> _Passage provided_:

-- -- --

Everything we’re doing ties back to the organizational goals. And that’s the key in terms of establishing a successful security program.

Your job is to identify risk and assess that risk and share the implications with the business and executives. But they’ll only trust you if you build that trust and credibility.

What I’m not seeing is a lot of effort from people who desire to be in the cybersecurity field to build that baseline – to be in that interview and say, “Even though I haven’t had a job, I’ve done these things to really demonstrate that this is a field that interests me.”

Guerra: TJ, thanks for joining me.

Mann: Thanks for having me.

Guerra: Let’s start off with you telling me a little bit about your organization and your role.

Mann: Sure. I am the chief information security officer for Children’s Mercy Kansas City. We have two hospitals in the area. We have 23 clinical sites, and we just recently opened a children’s research institute, which is focused on identifying and detecting genetic defects and building treatment plans and research around that for kids, specifically. We have a value-based program, as well. We operate in Kansas and some remote locations in Kansas and Missouri. I will be at Children’s Mercy for four years next month. I have the complete responsibility for a strategically aligned cybersecurity program and maintaining the effectiveness of that program.

Guerra: Congratulations on your four-year anniversary, coming up on that. That’s pretty good tenure these days for any c suite. Tell me how you ended up here in a career sense. How did you wind up in IT? How did you wind up in security and in healthcare security? I think people find it interesting how CISOs wind up where they are.

Mann: It’s an interesting journey. My academic background is in IT. My bachelor’s is in IT and my master’s is in computer science. I graduated with my master’s in 2010. Back then, not a lot of universities were offering cybersecurity degrees; there were no programs. The only path to get into security was you’re coming from the network side of the house or you’re coming directly from the IT side of the house, and you had to kind of find and carve your way into security. Nowadays, it’s good to see that a lot of universities are offering security degrees to build their pipeline. To go back, I knew that I wanted to be in security as early as seventh grade. Back then we were first introduced to binary arithmetic—ones and zeros, adding and subtracting and everything. And I thought, “This is pretty cool.

-- -- --

> _Given records_:
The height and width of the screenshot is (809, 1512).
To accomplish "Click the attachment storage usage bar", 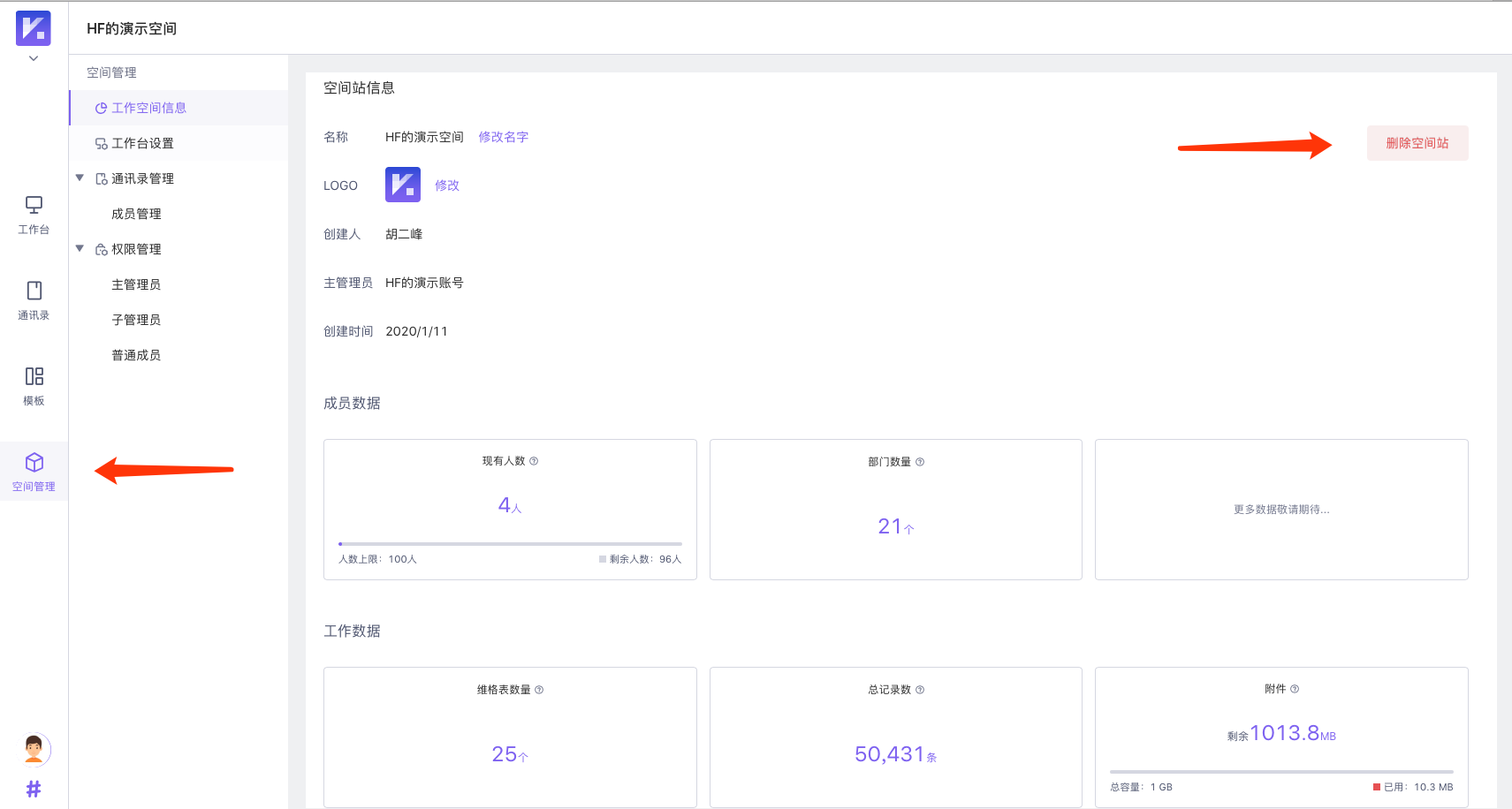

-- -- --

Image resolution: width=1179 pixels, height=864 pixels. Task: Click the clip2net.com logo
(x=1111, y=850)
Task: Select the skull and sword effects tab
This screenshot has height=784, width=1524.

-- -- --

> _To do_: Using the interview excerpt, please explain in one to three sentences why Mann says the only way into security used to be through the network or IT side. The entries are separate material and do not relate to the interview excerpt.

> _Task result_: When Mann finished a master's degree in 2010, few universities offered cybersecurity degrees and there were no such programs. People therefore had to come from the network or IT side and carve their own way into security.